Since my psychotherapy practice is in Austin, where it can be challenging to find social events that aren’t centered around drinking (the last running group I dropped in on had beer for everyone at the end), drinking and socializing are usually paired when we talk about alcohol in our body image group. For most, the reason body acceptance is hard is that either we tell ourselves other people have opinions about our bodies and/or other people have told us that they have opinions about our bodies.
But let’s zoom in on just the alcohol part. Not the socializing. Not what other peoples’ opinions or presence does to affect our relationship with our looks. Not even what other peoples’ looks have to do with our relationship with our looks.
How does alcohol itself affect your relationship with your body?
According to a 2015 paper, binge drinking in college students has been associated with poor dietary habits, unhealthy weight control, body dissatisfaction, and sedentary behavior (Laska, Pasch, Lust, Story, & Ehlinger, 2009). Hoping to avoid weight gain, students reported compensating for calories consumed by drinking with exercise and dietary restraint (Bryant, Darkes, & Rahal, 2012; Burke, Cremeens, Vail-Smith, & Woolsley, 2010). This is particularly dangerous: habitually restraining calorie intake to compensate for planned binge drinking is an eating disordered behavior (Khaylis, Trockel, & Taylor, 2009).
There is the stereotypical drinking, partying college-kid, but binge drinking is certainly not reserved for people in their early 20’s. Another study cites that people who are more vulnerable to binge drinking base their self-worth on outside appearances, rather than spirituality, academic success, or virtue. ***Question for reflection: What would happen if you based your self-worth on something like spirituality, academic success or virtue?

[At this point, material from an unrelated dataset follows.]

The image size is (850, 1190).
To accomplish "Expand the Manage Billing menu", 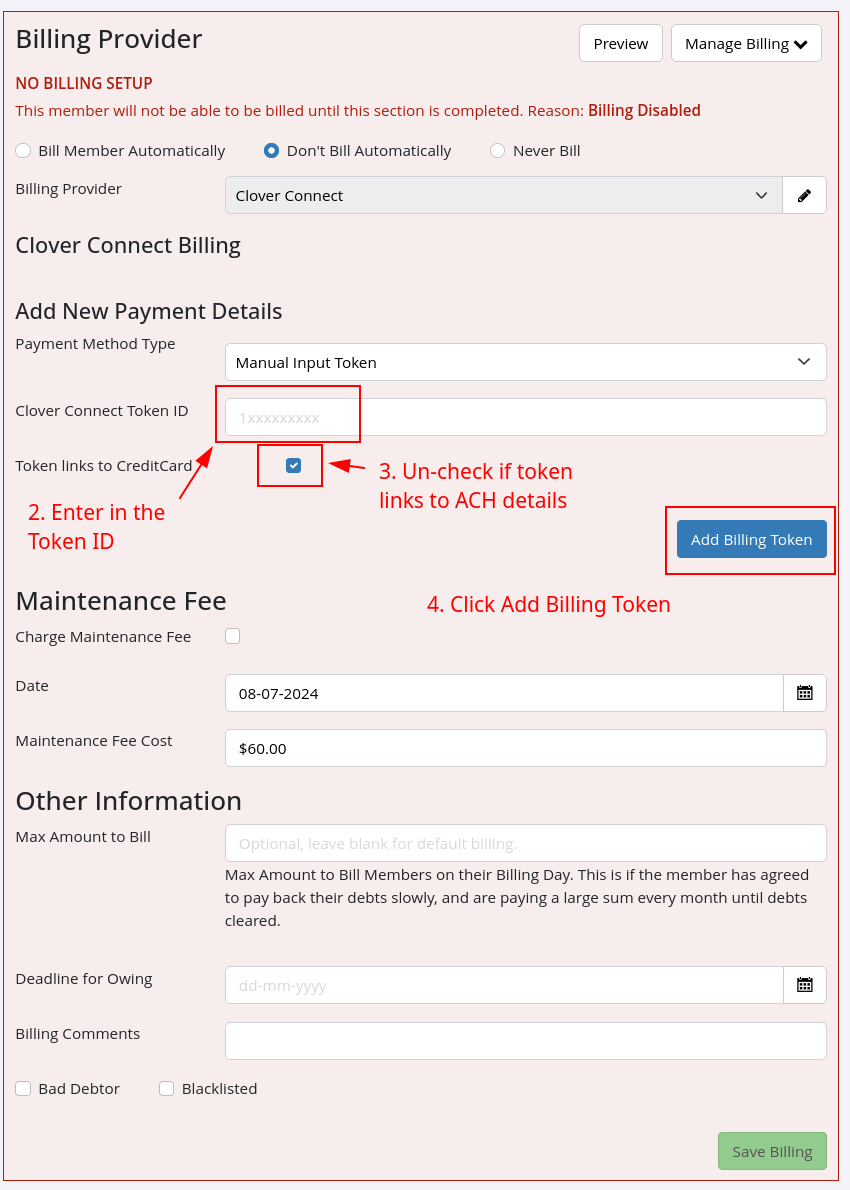I will point(746,43).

We know that girls who diet in the sixth grade are more likely to use and/or misuse alcohol as they get older. And, the more frequently these sixth-grade girls diet, the heavier they drink or do drugs as ninth-graders. The study goes on to surmise that: young women who accept and act on cultural pressures to be thin, may also cave in when their friends pressure them to drink or use drugs. So even though I tried, it seems we can’t completely separate alcohol from socializing…
What have you noticed about how alcohol affects your sense of self-worth? Do you feel differently about your body when you are under the influence of something mind-altering?

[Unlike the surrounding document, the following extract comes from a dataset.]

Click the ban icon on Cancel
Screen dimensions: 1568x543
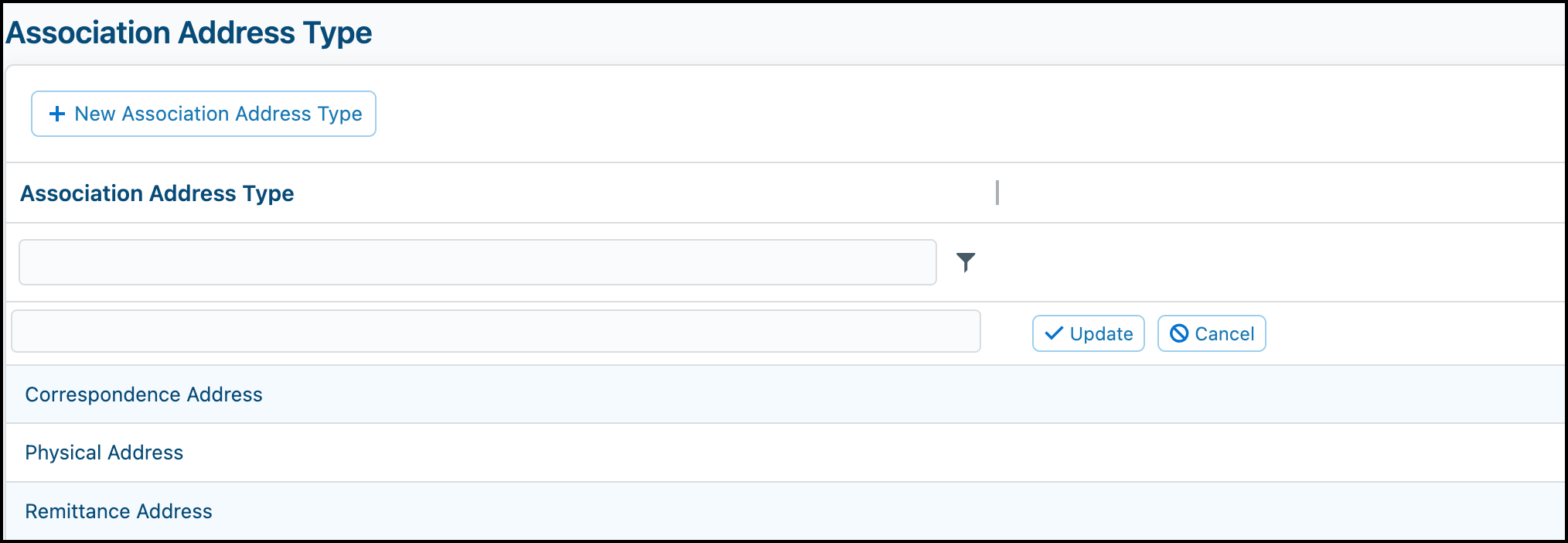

If you know a young woman you can talk with- either in her teens or early 20’s (even if you are also a young woman in your teens or early 20’s!) ask her what she thinks of this topic.
•How responsible does she feel for changing how her body looks?
•What goes in to her decision to drink at all? Or to drink more after she’s already had one drink.
•What role does her body image play in whether or not she drinks?
•How does her level of body acceptance affect her desire to compensate for drinking?
Can you relate to anything you learn from this young woman?